Our eyes will often find comfort in a photo when the photographer has seen, and has used divisions, flow, structure and graphic elements within a frame. If you arrange your content within graphic shapes such as rectangles, squares, triangles or circles, you can help organize your composition and your viewer will respond well to such familiar shapes. This picture has an old man on one side juxtaposed with a life like mannequin of a little boy on the other. They are enclosed within rectangles and there is good flow between them. I liked the reflections of the buildings across the street in the shop window where the boy mannequin is located. If I didn’t explain they were reflections, I would imagine my viewers will pause a while to try and make out how the image of the buildings came to be there behind the boy. In an image, one of our objective should be to try and catch a viewer’s attention such that he will pause a while trying to figure what is in our image. When he discovers what it was that puzzled him, it gives him a bit of satisfaction, just a bit more than what a straight forward picture usually does. When he discovers our intent, that is the moment of remote contact we’ve established with him. Its what separates an unthinking snapshot from a planned and carefully executed perspective. The ramp also serves as a good lead in line towards the man on the right. The stairs in my colour picture of the Boudhanath stupa in the next post also does the same thing.

7.

This is a frame within a frame. I spotted this father and son in bright sunlight as I was walking out of the darkness of our lodging house high up in the Annapurna range.

8.

And this is a shot of a very, very tired Khair as he trods along the track high up in the Annapurna Range. Khair shoots with a Leica M9 and he says in these rarefied atmosphere, even the Leica seemed to weigh a ton. The brighter path with the Rhodendron shrubs on the right and the darkened shadows on the left gives this picture a good structure and flow line. If you want good Black and white images with your digital camera, you have to see a scene in actual B&W at the time of shooting. I’ve found that it helps a lot if you switch your camera’s LCD monitor to display in B&W, so you can actually see the tones, the structure and the subtle shades of light and shadows while shooting, instead of trying to imagine and to guess what it couldd be like in B&W.

9.

These are just a few of the 130 Gigs of pictures I shot during PMPE8. I’ll try and post some more when I’ve had time to look through my Hard Disk. But I’m going to be quite tied up the next few months.

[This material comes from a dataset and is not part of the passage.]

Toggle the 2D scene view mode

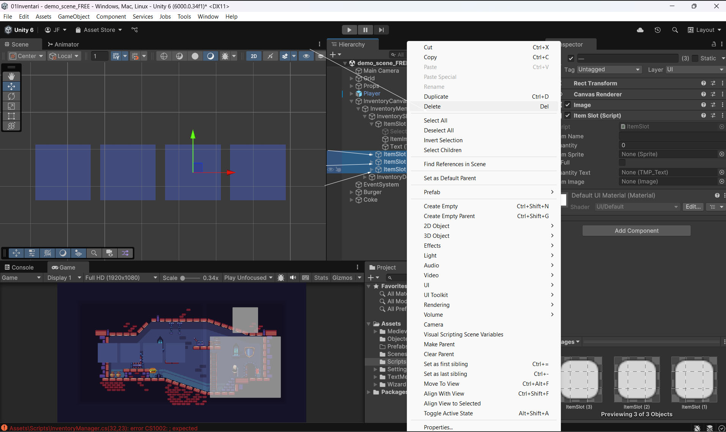[254, 56]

Next week PMPE9 will go to Pachu Jawi in Sumatra to shoot the Bull Race there. PMPE 10 in June will be on Komodo Island to shoot the famed Komodo Dragons. And PMPE 11 in July/August will be a photographic safari through Kazakstan, Turkmenistan, Uzbekistan, Tajikistan and Kyrgyzstan, with PMPE 12 in October 2011 being held once again in late autumn, in Northern Xinjiang Uyghur, and the Taklimakan Desert along the Old Silk Road. We are also mulling a PMPE 12 into the -20°C winter in Harbin.

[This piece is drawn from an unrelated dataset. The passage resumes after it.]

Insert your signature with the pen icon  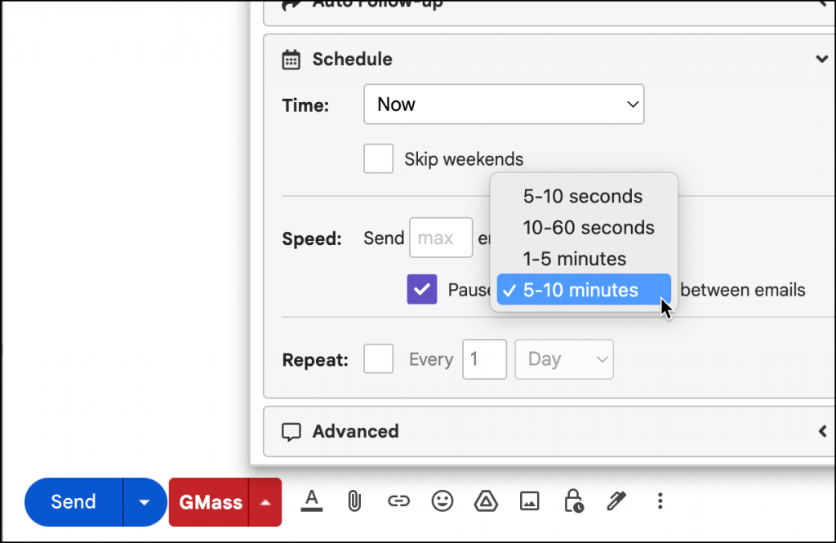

Later this month on 24th April I’m off to Africa for just under three months, to drive a 4×4 for 14000 km from Cape Town to Cairo where I’m also the OP tasked with shooting pictures and writing a book on that adventure. Its an 80 days expedition and I’ll only be back in July. While in Africa I’ll take the opportunity to also do a recce for a PMPE 13 or 14 in Africa next year. It would be great to give PM members a chance to shoot the daily drama of life and death in Kenya and Tanzania, in the Serengeti, the Masai Mara and the Ngorongoro Crater where the annual wilderbeest migration is probably one of life’s most awesome spectacle to see and to shoot… Most of the animals in the Game Parks of South Africa, such as the Kruger National Park, the Mfolozi, the Hluhluwe, etc have already been eaten by tourists frequenting exotic meat restaurants in South Africa, so we wont do a PMPE to those Game Parks where well heeled tourists go.

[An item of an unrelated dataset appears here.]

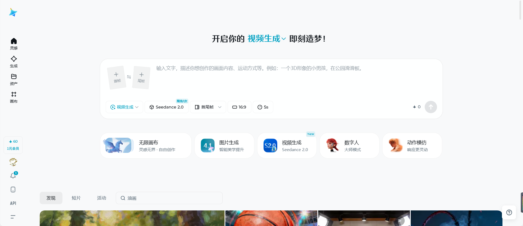Click the 16:9 aspect ratio button
523x226 pixels.
click(x=239, y=107)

Trekking in the Himalayas in Nepal is not for the faint hearted, but if you can train yourself to survive the Trek, you will be rewarded with amazing Himalayan vistas and compelling human subjects. And of course Street shooting in Kathmandu and Pokhara can also very rewarding. You’ll have to wait till the Coffee Table Book for PMPE8 is ready to see the best photos from the participants of PMPE8.